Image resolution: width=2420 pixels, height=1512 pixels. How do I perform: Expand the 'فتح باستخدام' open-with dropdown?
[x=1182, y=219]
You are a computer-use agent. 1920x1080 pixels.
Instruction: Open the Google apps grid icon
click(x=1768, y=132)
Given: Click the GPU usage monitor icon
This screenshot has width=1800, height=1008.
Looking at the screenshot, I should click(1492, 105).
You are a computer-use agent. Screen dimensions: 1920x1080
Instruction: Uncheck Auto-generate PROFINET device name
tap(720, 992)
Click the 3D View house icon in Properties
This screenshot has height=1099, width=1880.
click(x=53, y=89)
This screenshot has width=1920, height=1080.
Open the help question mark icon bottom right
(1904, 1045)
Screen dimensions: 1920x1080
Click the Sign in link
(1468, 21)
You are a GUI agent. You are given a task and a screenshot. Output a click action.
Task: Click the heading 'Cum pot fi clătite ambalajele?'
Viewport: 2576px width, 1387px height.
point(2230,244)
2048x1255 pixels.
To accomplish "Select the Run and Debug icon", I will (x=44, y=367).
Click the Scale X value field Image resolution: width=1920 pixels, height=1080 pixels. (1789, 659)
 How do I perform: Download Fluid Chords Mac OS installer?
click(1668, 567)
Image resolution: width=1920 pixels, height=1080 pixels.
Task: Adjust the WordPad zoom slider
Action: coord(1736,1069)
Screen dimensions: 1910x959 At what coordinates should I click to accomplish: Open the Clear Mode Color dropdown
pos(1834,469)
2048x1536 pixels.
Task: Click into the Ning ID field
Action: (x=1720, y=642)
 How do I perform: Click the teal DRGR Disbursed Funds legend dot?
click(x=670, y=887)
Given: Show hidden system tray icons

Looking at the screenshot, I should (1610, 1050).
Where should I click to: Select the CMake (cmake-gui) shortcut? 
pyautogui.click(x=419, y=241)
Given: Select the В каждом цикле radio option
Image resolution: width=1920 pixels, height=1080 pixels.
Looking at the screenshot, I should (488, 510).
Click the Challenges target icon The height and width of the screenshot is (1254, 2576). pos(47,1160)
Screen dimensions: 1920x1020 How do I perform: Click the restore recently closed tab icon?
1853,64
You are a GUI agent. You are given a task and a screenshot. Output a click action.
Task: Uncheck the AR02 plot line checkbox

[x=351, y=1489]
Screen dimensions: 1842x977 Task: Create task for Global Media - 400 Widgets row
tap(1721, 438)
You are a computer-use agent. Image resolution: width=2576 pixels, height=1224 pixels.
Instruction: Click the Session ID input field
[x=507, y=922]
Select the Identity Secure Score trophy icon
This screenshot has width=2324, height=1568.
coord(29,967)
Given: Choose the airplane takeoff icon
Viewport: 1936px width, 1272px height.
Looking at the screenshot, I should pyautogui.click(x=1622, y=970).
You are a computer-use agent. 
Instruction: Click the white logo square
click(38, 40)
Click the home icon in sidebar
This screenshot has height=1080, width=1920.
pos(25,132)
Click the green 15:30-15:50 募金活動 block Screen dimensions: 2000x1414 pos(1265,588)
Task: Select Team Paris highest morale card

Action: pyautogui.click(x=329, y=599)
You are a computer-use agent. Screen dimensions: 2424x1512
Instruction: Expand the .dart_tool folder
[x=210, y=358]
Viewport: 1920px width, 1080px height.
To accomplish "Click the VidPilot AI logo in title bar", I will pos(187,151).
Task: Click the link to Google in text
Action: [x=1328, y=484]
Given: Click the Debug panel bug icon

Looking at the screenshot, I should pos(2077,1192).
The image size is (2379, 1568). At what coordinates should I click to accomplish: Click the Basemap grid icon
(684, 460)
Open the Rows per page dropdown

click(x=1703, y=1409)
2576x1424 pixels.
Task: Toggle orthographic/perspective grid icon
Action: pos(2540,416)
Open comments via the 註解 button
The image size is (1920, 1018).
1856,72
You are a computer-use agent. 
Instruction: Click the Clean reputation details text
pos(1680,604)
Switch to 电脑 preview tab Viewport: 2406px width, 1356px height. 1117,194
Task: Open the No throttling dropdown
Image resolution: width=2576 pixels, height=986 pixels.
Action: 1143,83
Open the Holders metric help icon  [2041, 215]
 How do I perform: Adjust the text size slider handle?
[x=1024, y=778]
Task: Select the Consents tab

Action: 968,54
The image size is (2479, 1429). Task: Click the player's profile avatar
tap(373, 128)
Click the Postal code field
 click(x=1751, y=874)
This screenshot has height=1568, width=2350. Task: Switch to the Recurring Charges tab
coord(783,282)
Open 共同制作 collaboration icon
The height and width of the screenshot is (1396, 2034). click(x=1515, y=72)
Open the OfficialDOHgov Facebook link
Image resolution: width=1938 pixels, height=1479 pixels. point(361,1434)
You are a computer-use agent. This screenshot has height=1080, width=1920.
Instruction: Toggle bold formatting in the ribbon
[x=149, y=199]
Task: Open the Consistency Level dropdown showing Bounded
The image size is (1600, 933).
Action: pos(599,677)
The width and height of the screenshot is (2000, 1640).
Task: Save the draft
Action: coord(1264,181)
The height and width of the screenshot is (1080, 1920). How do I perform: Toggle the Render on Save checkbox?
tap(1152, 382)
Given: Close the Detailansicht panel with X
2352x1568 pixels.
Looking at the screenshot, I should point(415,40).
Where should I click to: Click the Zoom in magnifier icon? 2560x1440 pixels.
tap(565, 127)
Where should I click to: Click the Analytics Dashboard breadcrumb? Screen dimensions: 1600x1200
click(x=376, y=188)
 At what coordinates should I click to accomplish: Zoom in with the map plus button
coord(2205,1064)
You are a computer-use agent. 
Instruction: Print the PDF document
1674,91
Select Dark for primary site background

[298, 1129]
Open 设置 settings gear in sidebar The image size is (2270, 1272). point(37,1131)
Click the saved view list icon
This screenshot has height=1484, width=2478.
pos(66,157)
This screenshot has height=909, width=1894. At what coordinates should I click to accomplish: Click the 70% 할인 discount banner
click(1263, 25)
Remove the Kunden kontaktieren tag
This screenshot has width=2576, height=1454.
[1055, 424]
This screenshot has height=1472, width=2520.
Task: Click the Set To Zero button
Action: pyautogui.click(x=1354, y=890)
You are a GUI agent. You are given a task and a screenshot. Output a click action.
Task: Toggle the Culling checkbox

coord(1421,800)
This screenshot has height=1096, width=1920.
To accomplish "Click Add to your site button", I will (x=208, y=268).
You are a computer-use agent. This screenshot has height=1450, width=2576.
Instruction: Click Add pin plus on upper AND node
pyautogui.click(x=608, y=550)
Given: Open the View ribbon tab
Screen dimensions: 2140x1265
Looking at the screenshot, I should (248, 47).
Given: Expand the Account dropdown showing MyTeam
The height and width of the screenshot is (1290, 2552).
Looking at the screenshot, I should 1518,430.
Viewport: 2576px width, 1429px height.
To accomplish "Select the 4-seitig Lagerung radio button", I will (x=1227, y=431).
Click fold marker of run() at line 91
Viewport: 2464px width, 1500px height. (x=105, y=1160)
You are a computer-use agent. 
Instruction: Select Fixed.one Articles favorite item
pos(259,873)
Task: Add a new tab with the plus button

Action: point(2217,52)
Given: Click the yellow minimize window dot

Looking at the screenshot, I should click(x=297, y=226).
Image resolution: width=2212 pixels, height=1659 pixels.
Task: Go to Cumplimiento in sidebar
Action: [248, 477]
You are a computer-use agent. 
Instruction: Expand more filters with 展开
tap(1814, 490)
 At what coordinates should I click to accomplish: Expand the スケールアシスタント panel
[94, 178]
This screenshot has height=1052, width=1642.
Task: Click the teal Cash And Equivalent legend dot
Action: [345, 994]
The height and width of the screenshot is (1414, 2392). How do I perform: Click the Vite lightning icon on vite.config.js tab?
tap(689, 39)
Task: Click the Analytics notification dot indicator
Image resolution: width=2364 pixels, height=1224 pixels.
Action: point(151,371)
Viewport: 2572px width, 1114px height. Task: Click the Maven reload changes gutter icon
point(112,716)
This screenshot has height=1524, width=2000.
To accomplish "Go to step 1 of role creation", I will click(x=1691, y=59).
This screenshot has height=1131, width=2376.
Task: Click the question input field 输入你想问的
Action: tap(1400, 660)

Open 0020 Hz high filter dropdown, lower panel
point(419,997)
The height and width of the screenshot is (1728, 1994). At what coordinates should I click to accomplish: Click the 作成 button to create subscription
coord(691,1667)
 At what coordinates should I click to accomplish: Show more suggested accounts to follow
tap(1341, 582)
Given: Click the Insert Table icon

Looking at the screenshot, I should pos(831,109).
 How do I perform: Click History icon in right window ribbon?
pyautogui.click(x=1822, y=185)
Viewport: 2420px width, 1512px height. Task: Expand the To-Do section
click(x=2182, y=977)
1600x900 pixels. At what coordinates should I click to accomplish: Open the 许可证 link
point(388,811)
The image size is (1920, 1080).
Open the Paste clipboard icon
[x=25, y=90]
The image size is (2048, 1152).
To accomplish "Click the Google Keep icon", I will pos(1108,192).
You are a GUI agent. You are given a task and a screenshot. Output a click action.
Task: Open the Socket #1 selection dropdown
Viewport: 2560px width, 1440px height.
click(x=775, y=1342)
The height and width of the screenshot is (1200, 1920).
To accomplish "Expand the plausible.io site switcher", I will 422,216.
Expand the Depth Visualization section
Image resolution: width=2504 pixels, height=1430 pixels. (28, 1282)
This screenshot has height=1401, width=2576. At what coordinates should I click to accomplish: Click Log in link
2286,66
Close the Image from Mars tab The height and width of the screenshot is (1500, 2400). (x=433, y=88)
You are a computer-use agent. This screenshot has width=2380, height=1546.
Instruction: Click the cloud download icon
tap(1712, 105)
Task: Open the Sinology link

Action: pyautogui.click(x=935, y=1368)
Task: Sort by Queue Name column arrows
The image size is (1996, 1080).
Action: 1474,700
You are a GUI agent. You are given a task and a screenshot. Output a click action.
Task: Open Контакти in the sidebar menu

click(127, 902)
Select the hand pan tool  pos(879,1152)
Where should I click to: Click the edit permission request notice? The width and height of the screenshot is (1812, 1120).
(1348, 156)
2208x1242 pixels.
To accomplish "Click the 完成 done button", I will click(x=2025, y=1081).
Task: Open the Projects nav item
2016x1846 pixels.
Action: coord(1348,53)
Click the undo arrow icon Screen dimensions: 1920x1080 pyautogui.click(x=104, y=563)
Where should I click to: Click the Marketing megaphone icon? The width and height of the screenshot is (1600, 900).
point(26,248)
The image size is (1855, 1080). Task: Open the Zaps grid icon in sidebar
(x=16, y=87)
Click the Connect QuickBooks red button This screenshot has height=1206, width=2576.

PROBLEM TO WORK ON
All lines from the one containing "has width=2380, height=1546." to the end of the data above are to be set down exactly; no others belong in the answer.

RESULT FOR THIS EXERCISE
You are a computer-use agent. This screenshot has width=2380, height=1546.
Instruction: Click the cloud download icon
tap(1712, 105)
Task: Open the Sinology link

Action: pyautogui.click(x=935, y=1368)
Task: Sort by Queue Name column arrows
The image size is (1996, 1080).
Action: 1474,700
You are a GUI agent. You are given a task and a screenshot. Output a click action.
Task: Open Контакти in the sidebar menu

click(127, 902)
Select the hand pan tool  pos(879,1152)
Where should I click to: Click the edit permission request notice? The width and height of the screenshot is (1812, 1120).
(1348, 156)
2208x1242 pixels.
To accomplish "Click the 完成 done button", I will click(x=2025, y=1081).
Task: Open the Projects nav item
2016x1846 pixels.
Action: coord(1348,53)
Click the undo arrow icon Screen dimensions: 1920x1080 pyautogui.click(x=104, y=563)
Where should I click to: Click the Marketing megaphone icon? The width and height of the screenshot is (1600, 900).
point(26,248)
The image size is (1855, 1080). Task: Open the Zaps grid icon in sidebar
(x=16, y=87)
Click the Connect QuickBooks red button This screenshot has height=1206, width=2576.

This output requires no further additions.